On the Supremacy and Privilege of ‘White-Skinned’ Subjects in Imperial Travel Writing
Keywords:
Travel Writing, Race, Space, the ‘Self’/‘Other’, Colonialist Discourse, Postcolonial Criticism.Abstract
This paper offers an understanding of how Morocco, as a former French colony, is racially represented in Tom Gamble’s travel account Amazir: A Novel of Morocco (2010). It shows how the author into question, through racializing Morocco, has taken part in the shaping of colonialist discourse and the construction of ‘Otherness’ as a whole.
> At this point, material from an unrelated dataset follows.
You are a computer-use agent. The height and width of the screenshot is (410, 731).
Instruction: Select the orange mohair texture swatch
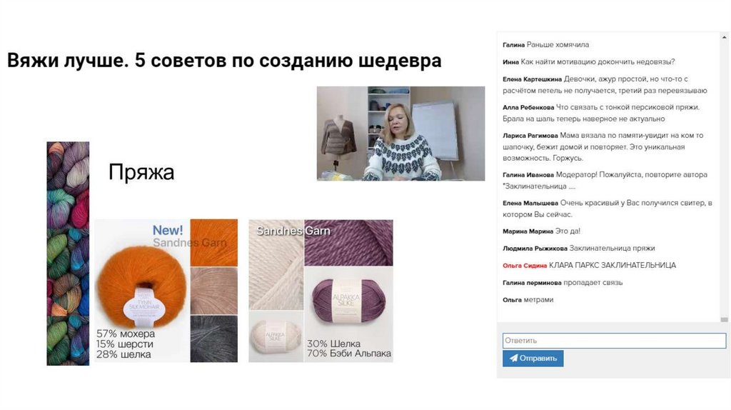214,243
The selected corpus deserves to be studied because it offers some theoretical perspectives that can be utilized as a guide to scrutinize other similar postcolonial travel narratives. After a postcolonial reading of Gamble’s narrative, it was inferred that Morocco is described as an ‘other space’ wherein the promises and limitations of the Western society are displaced, though not in a way this space is hermeneutically marked. The way Morocco has been delineated puts the West in the position of “creator”. This position of “creator” results in the necessity of dominating the different ‘Other’ and their ‘exotic’ space. The binarism of the ‘Self’ versus the ‘Other’ articulates the ‘racist’ discourse of imperial travel writing. It is not only a matter of mapping the ground for the so-called ‘civilizing mission’ but also a tool to enlarge the gap between the West and the Rest in cross-cultural encounters.